The best way to communicate the issue is to provide three versions of the rule: version 1 contains a single suggestion element, version 2 another single suggestion element, and finally version 3 contains both suggestion elements (from version 1 and version 2). The corrections generated by the third version, however, are out of line with the previous two versions (both in terms of their number and their content).
All three versions of the rule pass autotest–i.e., the correction set indicated in each version is the correction set the rule in fact produces. As you will see below, the third version’s correction set is highly undesirable (the most significant issue is that the word “the” is in parenthesis, but I also note the rule produces 4 corrections when versions 1 and 2 combined only produce 3).
Can anyone provide insight into what causes this behavior and how I might avoid it?
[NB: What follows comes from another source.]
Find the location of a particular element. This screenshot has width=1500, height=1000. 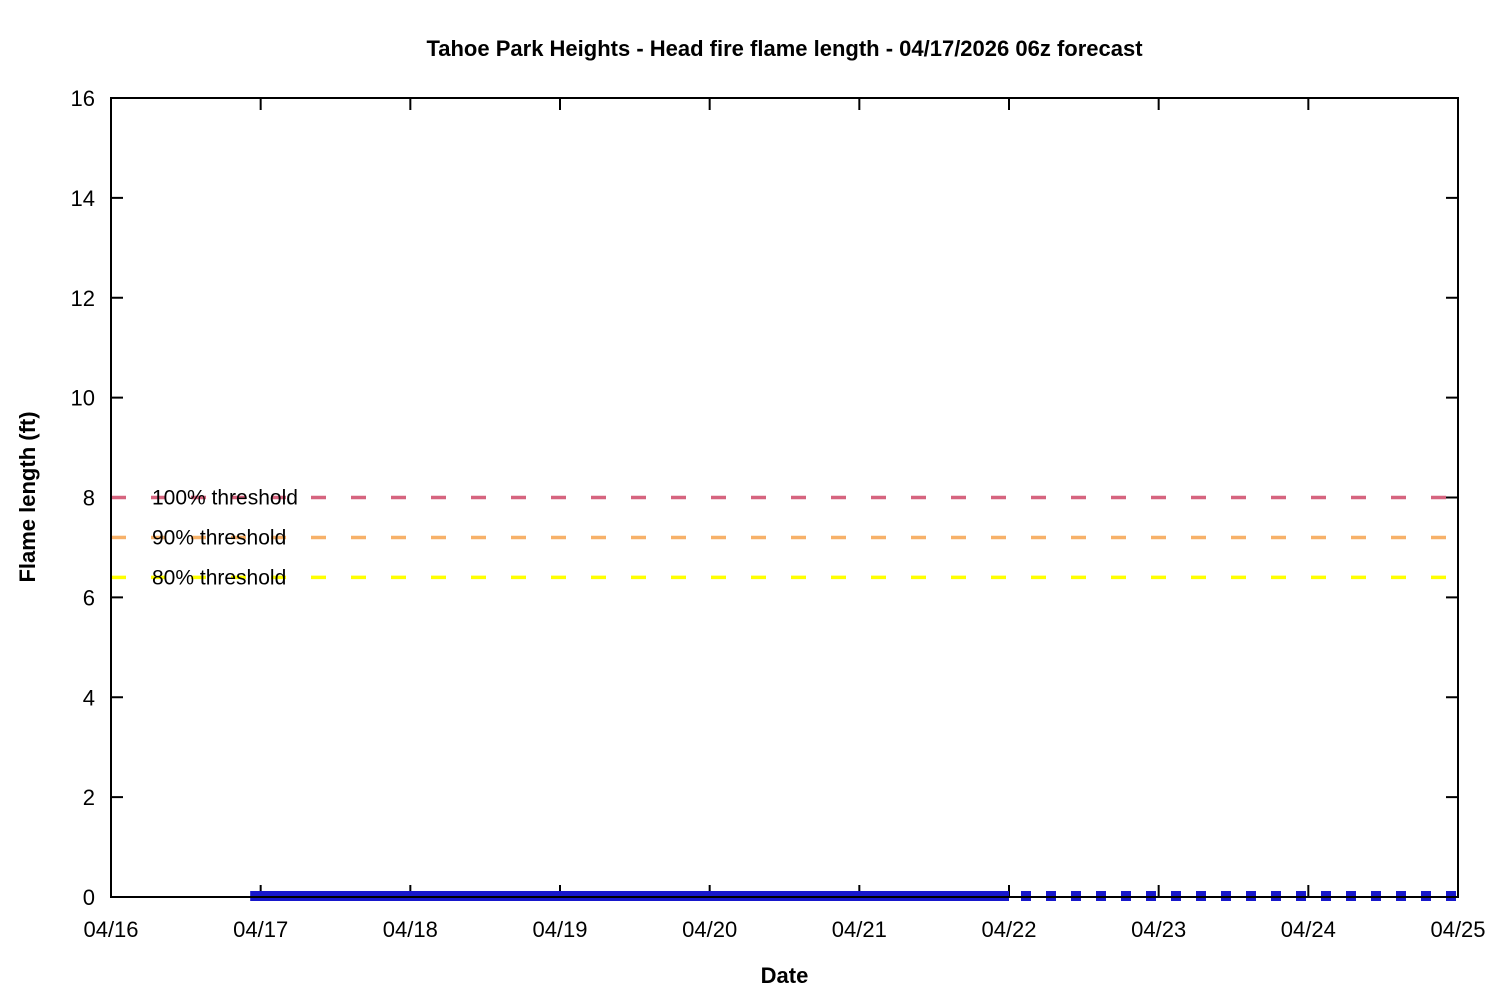

y-axis-title: Flame length (ft) is located at coordinates (28, 497).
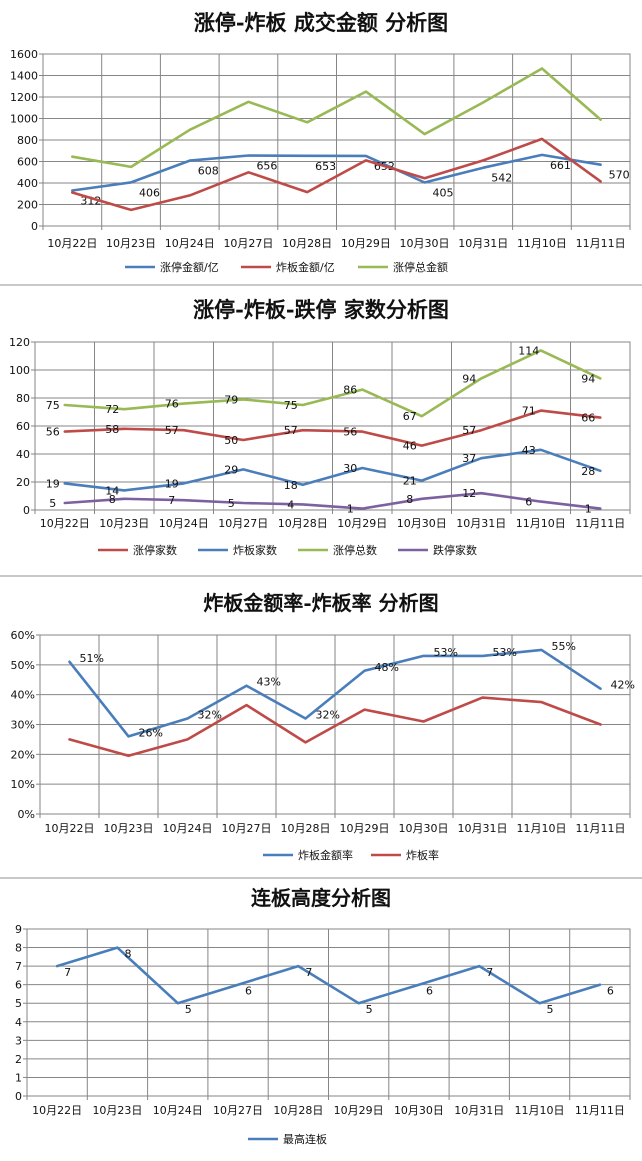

Either way, thanks for making such an awesome tool available for me to use!
Version 1:
<rule id="RULE_210936907448054287052768140797021576881" name="prior_to_1">
<pattern>
<token>prior</token>
<token>to</token>
<token postag="JJ.*|DT|N.*" postag_regexp="yes"/>
<token postag="NNS|NNPS" postag_regexp="yes"/>
<token postag="VBG"/>
<token regexp="yes">and|or</token>
<token postag="VBG"/>
</pattern>
<message>This rule works as expected.</message>
<suggestion>before \3 \4 <match no="5" postag="V.*" postag_regexp="yes" postag_replace="VBD"/> \6 <match no="7" postag="V.*" postag_regexp="yes" postag_replace="VBD"/></suggestion>
<example correction="Before the reporters leaved and headed|Before the reporters left and headed"><marker>Prior to the reporters leaving and heading</marker> to the briefing room,</example>
</rule>
Version 2:
<rule id="RULE_210936907448054287052768140797021576882" name="prior_to_2">
<pattern>
<token>prior</token>
<token>to</token>
<token postag="JJ.*|DT|N.*" postag_regexp="yes"/>
<token postag="NNS|NNPS" postag_regexp="yes"/>
<token postag="VBG"/>
<token regexp="yes">and|or</token>
<token postag="VBG"/>
</pattern>
<message>This rule works as expected.</message>
<suggestion>before \3 \4 <match no="5" postag="V.*" postag_regexp="yes" postag_replace="VBP"/> \6 <match no="7" postag="V.*" postag_regexp="yes" postag_replace="VBD"/></suggestion>
<example correction="Before the reporters leave and headed"><marker>Prior to the reporters leaving and heading</marker> to the briefing room,</example>
</rule>
Version 3:
<rule id="RULE_210936907448054287052768140797021576883" name="prior_to_3">
<pattern>
<token>prior</token>
<token>to</token>
<token postag="JJ.*|DT|N.*" postag_regexp="yes"/>
<token postag="NNS|NNPS" postag_regexp="yes"/>
<token postag="VBG"/>
<token regexp="yes">and|or</token>
<token postag="VBG"/>
</pattern>
<message>This rule DOES NOT work as expected.</message>
<suggestion>before \3 \4 <match no="5" postag="V.*" postag_regexp="yes" postag_replace="VBD"/> \6 <match no="7" postag="V.*" postag_regexp="yes" postag_replace="VBD"/></suggestion>
<suggestion>before \3 \4 <match no="5" postag="V.*" postag_regexp="yes" postag_replace="VBP"/> \6 <match no="7" postag="V.*" postag_regexp="yes" postag_replace="VBD"/></suggestion>
<example correction="Before the reporters leaved and headed|Before the reporters left and heading|Before (the) reporters leaved and heading|Before (the) reporters left and heading"><marker>Prior to the reporters leaving and heading</marker> to the briefing room,</example>
</rule>